Il “completo crollo dell’economia italiana” e un incremento del debito fino al 145,4% del pil, contro il 131,8% attuale. E’ quello che sarebbe successo senza la restrizione fiscale del 2012, ovvero le manovre di austerità varate dal governo Monti nel momento peggiore della crisi finanziaria. La stima è dell’Osservatorio sui conti pubblici italiani, fondato e diretto dall’ex commissario alla spending review Carlo Cottarelli presso l’Università Cattolica di Milano, che ha simulato l’evoluzione dell’indebitamento – il “macigno” che pesa sulla crescita italiana – in assenza di quegli interventi di emergenza adottati dopo che lo spread (differenziale di rendimento tra Btp e Bund) aveva sfondato quota 550 punti base. Ed è arrivato alla conclusione, non banale alla luce dei contenuti del contratto di governo Lega-M5s, che “non è possibile ridurre il rapporto tra debito pubblico e Pil attraverso manovre espansive“, ovvero aumenti di spesa e tagli di tasse. “In effetti, non esistono precedenti di paesi che abbiano ottenuto sensibili riduzioni del rapporto tra debito e Pil attraverso espansioni fiscali”.

Il rapporto tra debito pubblico e pil, calcola il rapporto, “sarebbe cresciuto più rapidamente di quanto osservato”, arrivando nel 2018 “a 142,1 per cento (circa 11 punti percentuali al di sopra di quanto attualmente previsto per il rapporto tra debito pubblico e Pil alla fine di quest’anno)”, valore minimo stimato valutando che le misure restrittive valessero 2,4 punti di pil, e addirittura al 145,4% del pil se si utilizza la stima di un impatto del 3,1% del pil contenuta nel Def del 2012.

di Marion Didier

In uno scenario del genere, prosegue il documento, sarebbe stato più difficile ottenere una riduzione dello spread: “l’azione della Banca centrale europea, che ne facilitò la riduzione a partire della seconda metà del 2012, non sarebbe probabilmente stata possibile in assenza di una stretta fiscale da parte dell’Italia e di altri paesi ad alto reddito. Questo perché in assenza di tale aggiustamento la Bce avrebbe potuto considerare tale riduzione non compatibile con l’esigenza di evitare il finanziamento a tassi di interesse bassi di posizioni fiscali insostenibili. Ma in assenza di una riduzione dei tassi di interesse, la dinamica del Pil sarebbe stata meno favorevole di quella riportata nella simulazione. La spesa per interessi sarebbe stata anche più elevata”.

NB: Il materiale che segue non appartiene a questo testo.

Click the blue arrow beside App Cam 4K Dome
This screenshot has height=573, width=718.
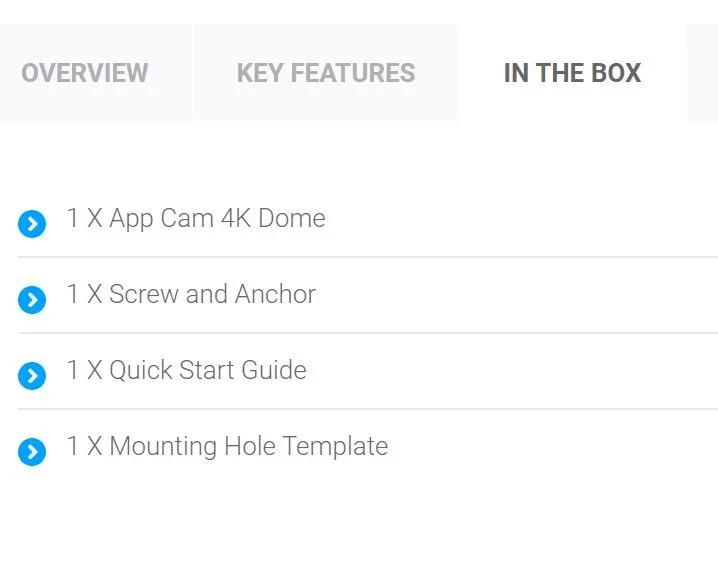(x=32, y=224)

Per questo motivo “il rapporto tra debito e Pil sarebbe cresciuto anche più rapidamente. La crisi si sarebbe approfondita andando probabilmente fuori controllo”. Tra le conclusioni del dossier, che contiene diverse simulazioni fatte utilizzando i moltiplicatori pubblicati dal ministero dell’Economia, emerge come “non è possibile ridurre il rapporto tra debito pubblico e Pil attraverso manovre espansive. In effetti, non esistono precedenti di paesi che abbiano ottenuto sensibili riduzioni del rapporto tra debito e Pil attraverso espansioni fiscali”.